A diebetic diet and its Temptations

diabetic diet 300x227 A diebetic diet and its TemptationsMy Diabetic diet is laden full of temptations and as a diabetic that is paramount to a death sentence, so my solution to this quandary in my diabetes diet, food problem is to avoid it by eliminating said temptation completely from my diabetic diet radar.

My biggest culprits are some unhealthy snacks packed with carbs and sweets that give me highs just thinking about it.

I imagined myself as the terminator, going through my pantry and smashing every last bit of the sultry temptress and tossing it in the garbage in a frenzied effort that my diabetic diet is clearly thanking me for.

I have managed to eliminate the simple carbs from my diet and have been proud of my self lately for being able to go into my refrigerator and grab an apple instead of the box of cookies because it simply wasn’t there anymore but that definitely changed last night when I went to my first Christmas party since started on this path for the diabetes management project

Now when I arrived at the party being thrown by one of my friends, I kinda explained to her that my diabetic diet  was not gonna allow me to eat any foods that had carbs, since most of the meals were made from simple carbs and I just wasn’t taking the risk. She is a good friend so she knows that I am diabetic and I assumed she understood why.

At first I was early and helping out a bit so I was distracted and meanwhile Instead of a snack I just went ahead and got myself a little bowl of traditionally made beans which was part of a recipe she was making and that was able to hold me for while but boy did things get worse when the other guests started arriving and she had to put out all the other foods that had me salivating and ready to throw my diabetic diet out of the window.

Temptation is a tough thing to overcome I have to say, all the Jedi Mind tricks in the world would not get me to stare away from all the pastries and sweets that were laid out. It might have been easier if I would have been able to step away but since her’s is a small apartment, I just could not escape the aroma and every corner I ran to hide still had the food in the line of sight so Ignoring it was Impossible.

It was Two Hours later, and my mind was busy telling me how just one piece would not kill me, I just could not take it any more and I reached for one piece and then another and then another, and by then it was surely too late so another wouldn’t kill me and down the rabbit hole I went with my diabetic diet in tow trying to drag me back to no avail.

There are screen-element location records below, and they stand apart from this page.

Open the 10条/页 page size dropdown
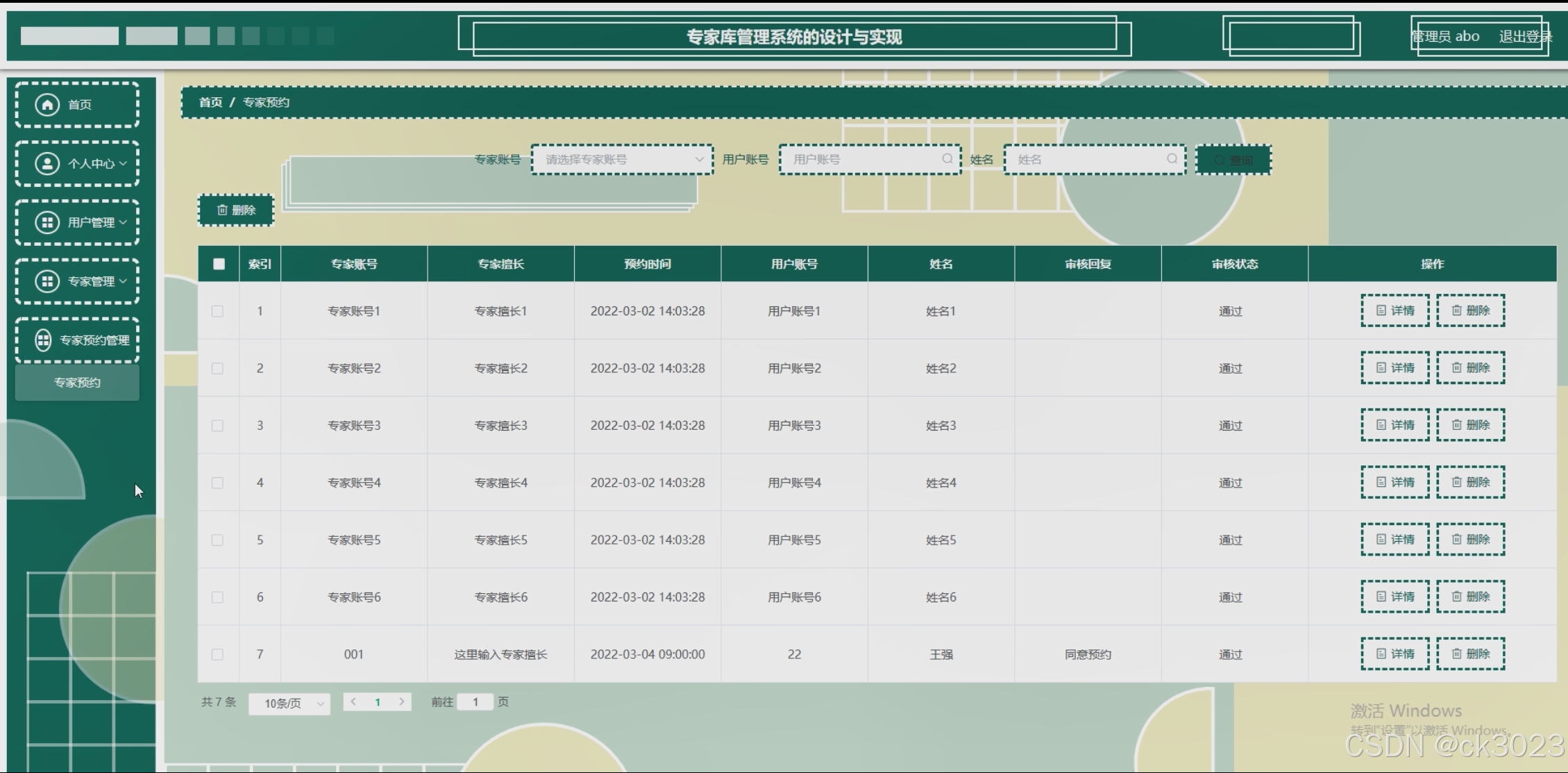 [x=289, y=704]
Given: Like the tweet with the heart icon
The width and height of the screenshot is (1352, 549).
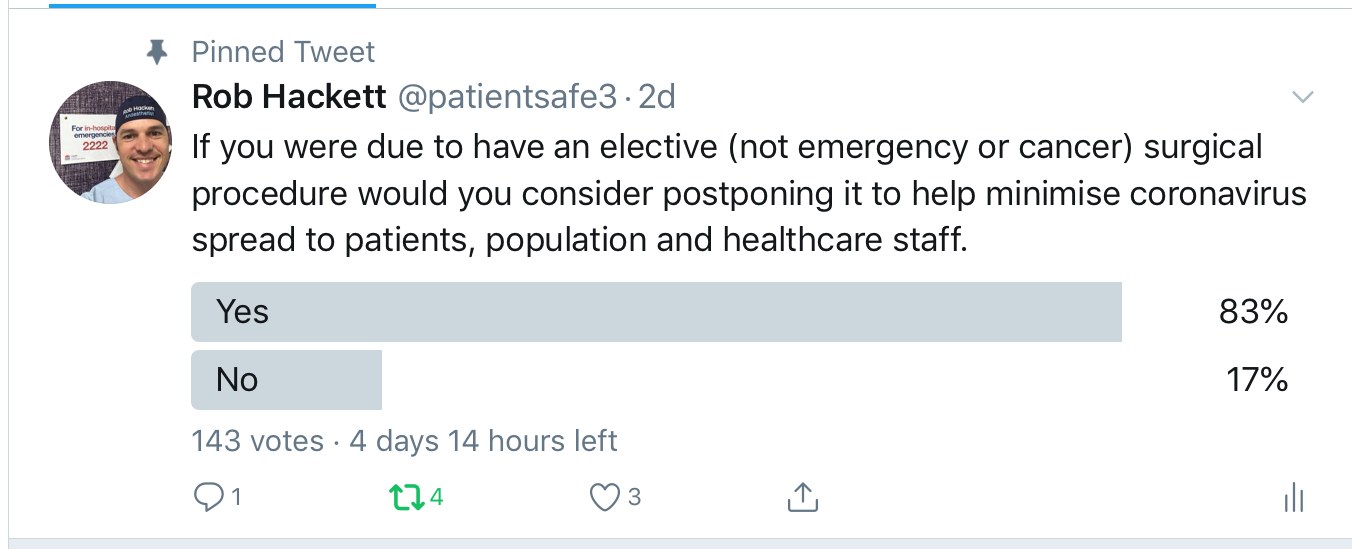Looking at the screenshot, I should (604, 497).
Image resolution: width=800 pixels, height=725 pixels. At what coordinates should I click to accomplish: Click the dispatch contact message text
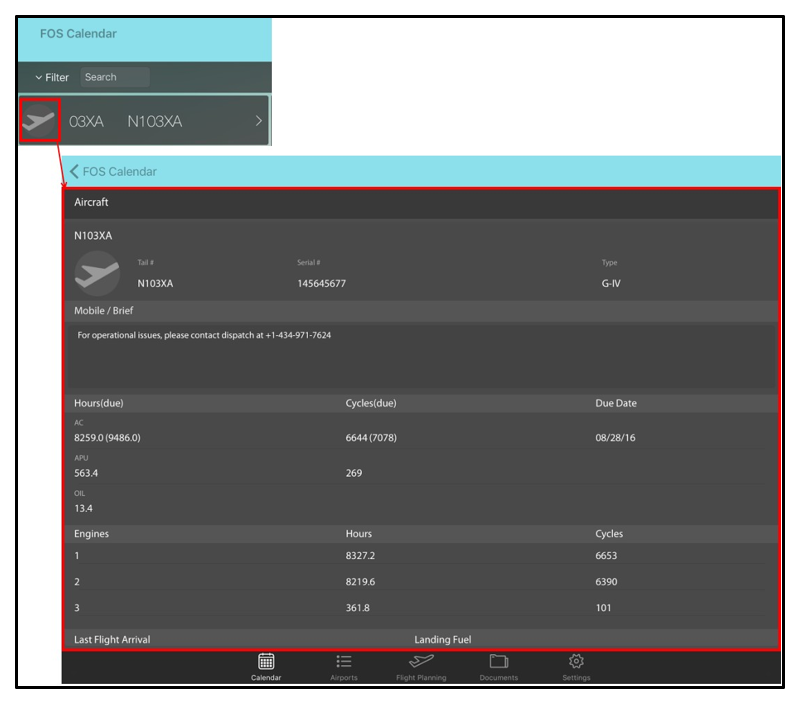(204, 335)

By the time my succumbing to this temptation was over, I had thrown away everything I had worked so hard to build up in the last couple of weeks, my diabetic diet was in ruins and  the guilt started gnawing at me, for an instant, the thought of sticking fingers down my throat was quickly creeping in.

Tomorrow at the gym, I will work all this off, call it a hiccup and get my diabetic diet back, I kept telling myself over and over again, the rationale of someone with nothing left to explain himself and the fact that this was well before dinner did not escape me as well.

There is something about being the only guy in the room full of females that makes you look like a wuss when someone announces that you are on a diet even if its a diabetic diet for that matter.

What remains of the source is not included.